Top of DATA FOR PROCESSING

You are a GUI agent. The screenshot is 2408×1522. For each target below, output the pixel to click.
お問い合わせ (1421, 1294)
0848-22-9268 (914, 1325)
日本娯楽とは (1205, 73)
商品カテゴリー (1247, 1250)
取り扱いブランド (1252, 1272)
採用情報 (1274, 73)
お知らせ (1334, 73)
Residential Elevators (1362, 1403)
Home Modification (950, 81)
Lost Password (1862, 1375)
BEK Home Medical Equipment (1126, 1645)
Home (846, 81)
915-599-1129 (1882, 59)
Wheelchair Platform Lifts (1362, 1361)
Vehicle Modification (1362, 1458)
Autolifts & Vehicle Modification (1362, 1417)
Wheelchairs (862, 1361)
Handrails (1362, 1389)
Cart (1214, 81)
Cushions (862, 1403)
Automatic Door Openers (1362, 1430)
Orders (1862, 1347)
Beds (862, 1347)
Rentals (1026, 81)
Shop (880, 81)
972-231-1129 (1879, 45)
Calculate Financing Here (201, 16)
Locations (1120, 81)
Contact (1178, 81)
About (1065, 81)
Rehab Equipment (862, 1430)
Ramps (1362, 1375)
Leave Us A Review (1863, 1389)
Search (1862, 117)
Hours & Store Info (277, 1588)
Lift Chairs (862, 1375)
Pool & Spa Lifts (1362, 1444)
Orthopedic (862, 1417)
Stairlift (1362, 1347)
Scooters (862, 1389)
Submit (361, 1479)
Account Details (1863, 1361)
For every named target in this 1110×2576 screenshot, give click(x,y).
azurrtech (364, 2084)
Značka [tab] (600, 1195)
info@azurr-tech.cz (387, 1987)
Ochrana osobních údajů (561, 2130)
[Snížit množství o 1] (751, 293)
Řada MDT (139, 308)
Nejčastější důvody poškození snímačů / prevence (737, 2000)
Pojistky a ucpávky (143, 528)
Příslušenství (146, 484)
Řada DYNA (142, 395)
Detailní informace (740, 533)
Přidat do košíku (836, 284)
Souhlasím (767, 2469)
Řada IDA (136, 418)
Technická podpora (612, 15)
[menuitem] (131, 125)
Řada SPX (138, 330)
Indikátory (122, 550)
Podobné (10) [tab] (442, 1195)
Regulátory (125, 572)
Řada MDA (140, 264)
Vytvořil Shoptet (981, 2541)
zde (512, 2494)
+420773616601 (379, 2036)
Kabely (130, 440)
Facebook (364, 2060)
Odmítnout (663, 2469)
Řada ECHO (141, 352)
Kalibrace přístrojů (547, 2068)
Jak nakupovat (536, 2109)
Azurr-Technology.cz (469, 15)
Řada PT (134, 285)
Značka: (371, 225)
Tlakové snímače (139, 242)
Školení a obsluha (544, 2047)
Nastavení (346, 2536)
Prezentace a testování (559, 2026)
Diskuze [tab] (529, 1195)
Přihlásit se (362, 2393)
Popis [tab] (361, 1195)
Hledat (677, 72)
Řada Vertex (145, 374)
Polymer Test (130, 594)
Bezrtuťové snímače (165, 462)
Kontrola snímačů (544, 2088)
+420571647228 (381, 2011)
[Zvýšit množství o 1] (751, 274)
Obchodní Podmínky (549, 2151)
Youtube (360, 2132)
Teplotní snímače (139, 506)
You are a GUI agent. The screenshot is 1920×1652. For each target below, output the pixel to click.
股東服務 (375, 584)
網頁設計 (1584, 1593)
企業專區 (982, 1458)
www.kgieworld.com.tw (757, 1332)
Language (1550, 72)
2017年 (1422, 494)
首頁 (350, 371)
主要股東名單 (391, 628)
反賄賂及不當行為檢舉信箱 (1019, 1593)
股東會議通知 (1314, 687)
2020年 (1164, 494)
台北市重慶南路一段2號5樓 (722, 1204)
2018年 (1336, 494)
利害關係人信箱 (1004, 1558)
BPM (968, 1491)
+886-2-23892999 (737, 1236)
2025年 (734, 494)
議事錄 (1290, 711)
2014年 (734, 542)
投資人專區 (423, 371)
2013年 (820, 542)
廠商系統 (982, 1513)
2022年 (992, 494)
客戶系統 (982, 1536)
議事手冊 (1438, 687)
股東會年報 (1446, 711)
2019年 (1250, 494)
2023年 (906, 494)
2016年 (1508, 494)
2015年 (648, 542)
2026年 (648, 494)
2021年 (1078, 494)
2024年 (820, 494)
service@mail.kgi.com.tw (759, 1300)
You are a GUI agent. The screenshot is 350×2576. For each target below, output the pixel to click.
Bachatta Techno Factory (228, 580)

Bottom of DATA FOR PROCESSING

**WHAT IS NEEDED:** From the line containing "Obchodní Podmínky (549, 2151)" through the closing line of the material above, return every line exactly and omit all others.

**TASK RESULT:**
Obchodní Podmínky (549, 2151)
Youtube (360, 2132)
Teplotní snímače (139, 506)
You are a GUI agent. The screenshot is 1920×1652. For each target below, output the pixel to click.
股東服務 (375, 584)
網頁設計 (1584, 1593)
企業專區 (982, 1458)
www.kgieworld.com.tw (757, 1332)
Language (1550, 72)
2017年 (1422, 494)
首頁 (350, 371)
主要股東名單 (391, 628)
反賄賂及不當行為檢舉信箱 (1019, 1593)
股東會議通知 (1314, 687)
2020年 (1164, 494)
台北市重慶南路一段2號5樓 (722, 1204)
2018年 (1336, 494)
利害關係人信箱 (1004, 1558)
BPM (968, 1491)
+886-2-23892999 (737, 1236)
2025年 (734, 494)
議事錄 (1290, 711)
2014年 (734, 542)
投資人專區 (423, 371)
2013年 (820, 542)
廠商系統 (982, 1513)
2022年 (992, 494)
客戶系統 (982, 1536)
議事手冊 (1438, 687)
股東會年報 (1446, 711)
2019年 (1250, 494)
2023年 (906, 494)
2016年 (1508, 494)
2015年 (648, 542)
2026年 (648, 494)
2021年 (1078, 494)
2024年 (820, 494)
service@mail.kgi.com.tw (759, 1300)
You are a GUI agent. The screenshot is 350×2576. For each target below, output the pixel to click.
Bachatta Techno Factory (228, 580)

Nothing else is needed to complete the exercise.